__Source excerpt__:
.....
Visual Theology by Tim Challies and Josh Byers is an attempt to present basic doctrine for the purpose of growth in godliness using not only the written word but also diagrams so people can see the connections that Challies and Byers want them to see.

This is not meant to be an exhaustive systematic theology. It is meant to help you “see and understand the truth about God”. They avoid academic issues but focus on the issues and doctrines that promote godliness.

I purchased the book for two reasons. These reasons direct my review of the book. The first was an interest in materials for discipleship, particularly of men. Many of the men I work with are very busy (and often have tons of books already in their queue). So the prospect of a relatively short book that has diagrams is appealing.

I also wanted access to the diagrams, or at least some of them, for SS lessons since I often use Power Point. Some of the diagrams are quite helpful. I found some of them to be “over-stimulating” or too busy. Some just didn’t connect with me. Overall the diagrams are a help to the book.

I don’t envy Challies & Byers, or their editor. I’m sure there were difficult questions about what doctrines to discuss, and which ones to leave out.  In the introduction they lay out the purpose and methodology. They offer the material in four sections: Grow Close to Christ, Understand the Work of Christ, Become Like Christ, and Live for Christ. Under the first they cover the Gospel, Identity and Relationship. The second covers the Drama, or Story of the Bible, and Doctrine. The third covers sanctification: putting off the old life and putting on the new life. The last section hits Vocation, Relationships and Stewardship.

What isn’t here is any meaningful discussion of doctrines like the incarnation and theories of the atonement, which I think would be considered central to “the work of Christ”. But there are topics often missing in discussions of discipleship,  like vocation and stewardship. This meant there were times I was frustrated, and times when I was grateful they addressed something. It is not meant to be a theology book so much as a book about how to grow which includes some theology. So, in a sense, the book’s title doesn’t really help you understand what the book is about.
.....
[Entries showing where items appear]

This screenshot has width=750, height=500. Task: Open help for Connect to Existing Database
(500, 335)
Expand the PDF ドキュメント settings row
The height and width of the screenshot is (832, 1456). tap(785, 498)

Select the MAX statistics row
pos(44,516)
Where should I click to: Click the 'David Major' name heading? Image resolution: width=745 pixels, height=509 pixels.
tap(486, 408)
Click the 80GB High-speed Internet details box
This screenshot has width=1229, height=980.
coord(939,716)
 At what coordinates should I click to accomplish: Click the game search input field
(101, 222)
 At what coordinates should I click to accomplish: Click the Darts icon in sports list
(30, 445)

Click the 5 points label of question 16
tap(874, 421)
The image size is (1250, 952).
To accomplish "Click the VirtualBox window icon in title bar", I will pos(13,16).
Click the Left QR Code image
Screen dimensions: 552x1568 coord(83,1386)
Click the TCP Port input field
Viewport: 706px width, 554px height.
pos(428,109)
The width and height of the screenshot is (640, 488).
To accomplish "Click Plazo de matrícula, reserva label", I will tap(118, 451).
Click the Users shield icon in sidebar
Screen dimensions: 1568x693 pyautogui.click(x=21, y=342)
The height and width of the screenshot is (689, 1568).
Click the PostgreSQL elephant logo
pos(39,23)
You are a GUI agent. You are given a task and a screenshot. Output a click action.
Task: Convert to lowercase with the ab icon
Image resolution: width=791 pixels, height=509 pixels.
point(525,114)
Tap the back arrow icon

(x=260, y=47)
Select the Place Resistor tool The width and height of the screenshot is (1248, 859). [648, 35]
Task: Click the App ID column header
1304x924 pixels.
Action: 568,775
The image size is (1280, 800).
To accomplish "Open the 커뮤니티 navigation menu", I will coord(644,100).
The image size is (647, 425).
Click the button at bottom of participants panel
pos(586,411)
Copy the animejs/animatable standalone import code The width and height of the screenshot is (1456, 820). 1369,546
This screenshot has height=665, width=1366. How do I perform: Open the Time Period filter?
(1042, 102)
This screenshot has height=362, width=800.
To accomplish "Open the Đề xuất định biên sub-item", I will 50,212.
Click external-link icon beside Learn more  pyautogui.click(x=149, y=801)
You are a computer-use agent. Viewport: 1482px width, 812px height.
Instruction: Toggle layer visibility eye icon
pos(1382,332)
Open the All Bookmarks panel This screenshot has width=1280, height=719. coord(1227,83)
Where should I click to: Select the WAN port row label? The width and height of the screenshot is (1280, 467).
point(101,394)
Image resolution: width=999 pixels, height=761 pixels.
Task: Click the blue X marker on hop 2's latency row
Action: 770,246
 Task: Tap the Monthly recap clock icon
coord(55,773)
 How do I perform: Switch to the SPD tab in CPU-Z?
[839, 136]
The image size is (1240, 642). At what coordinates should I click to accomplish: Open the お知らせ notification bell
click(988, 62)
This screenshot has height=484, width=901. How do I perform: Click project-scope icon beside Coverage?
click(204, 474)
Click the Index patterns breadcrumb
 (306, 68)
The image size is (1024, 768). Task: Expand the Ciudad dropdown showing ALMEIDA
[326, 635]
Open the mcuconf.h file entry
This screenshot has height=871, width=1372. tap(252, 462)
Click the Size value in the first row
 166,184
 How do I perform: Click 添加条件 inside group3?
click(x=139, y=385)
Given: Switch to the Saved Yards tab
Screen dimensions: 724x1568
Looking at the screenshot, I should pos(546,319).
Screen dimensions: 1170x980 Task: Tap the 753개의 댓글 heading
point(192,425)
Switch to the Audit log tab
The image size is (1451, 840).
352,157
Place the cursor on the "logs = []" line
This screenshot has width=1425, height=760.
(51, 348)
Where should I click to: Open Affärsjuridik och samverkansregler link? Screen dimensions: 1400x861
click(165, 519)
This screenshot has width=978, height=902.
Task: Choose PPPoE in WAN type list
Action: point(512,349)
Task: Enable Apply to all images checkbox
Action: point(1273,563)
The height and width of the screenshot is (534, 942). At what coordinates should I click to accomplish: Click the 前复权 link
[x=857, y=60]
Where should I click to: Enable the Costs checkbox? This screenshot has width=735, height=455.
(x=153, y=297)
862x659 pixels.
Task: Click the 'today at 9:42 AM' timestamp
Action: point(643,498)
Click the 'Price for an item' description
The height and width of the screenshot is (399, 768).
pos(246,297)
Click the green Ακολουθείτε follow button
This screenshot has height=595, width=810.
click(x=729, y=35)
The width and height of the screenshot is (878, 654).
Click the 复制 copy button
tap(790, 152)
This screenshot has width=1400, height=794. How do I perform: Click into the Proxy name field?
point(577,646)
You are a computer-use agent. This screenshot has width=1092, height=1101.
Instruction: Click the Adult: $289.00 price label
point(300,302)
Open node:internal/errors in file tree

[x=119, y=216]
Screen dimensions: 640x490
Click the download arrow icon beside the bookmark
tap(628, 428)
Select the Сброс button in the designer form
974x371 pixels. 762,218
.....
__To-do list__:
1. According to the Visual Theology review, which topics does the book's last section cover?
2. Echo the stretch of the Visual Theology review from "What isn’t here" through "book is about.".
The data can be set aside, since nothing here depends on it.

__The replies__:
1. Vocation, Relationships and Stewardship.

2.
What isn’t here is any meaningful discussion of doctrines like the incarnation and theories of the atonement, which I think would be considered central to “the work of Christ”. But there are topics often missing in discussions of discipleship,  like vocation and stewardship. This meant there were times I was frustrated, and times when I was grateful they addressed something. It is not meant to be a theology book so much as a book about how to grow which includes some theology. So, in a sense, the book’s title doesn’t really help you understand what the book is about.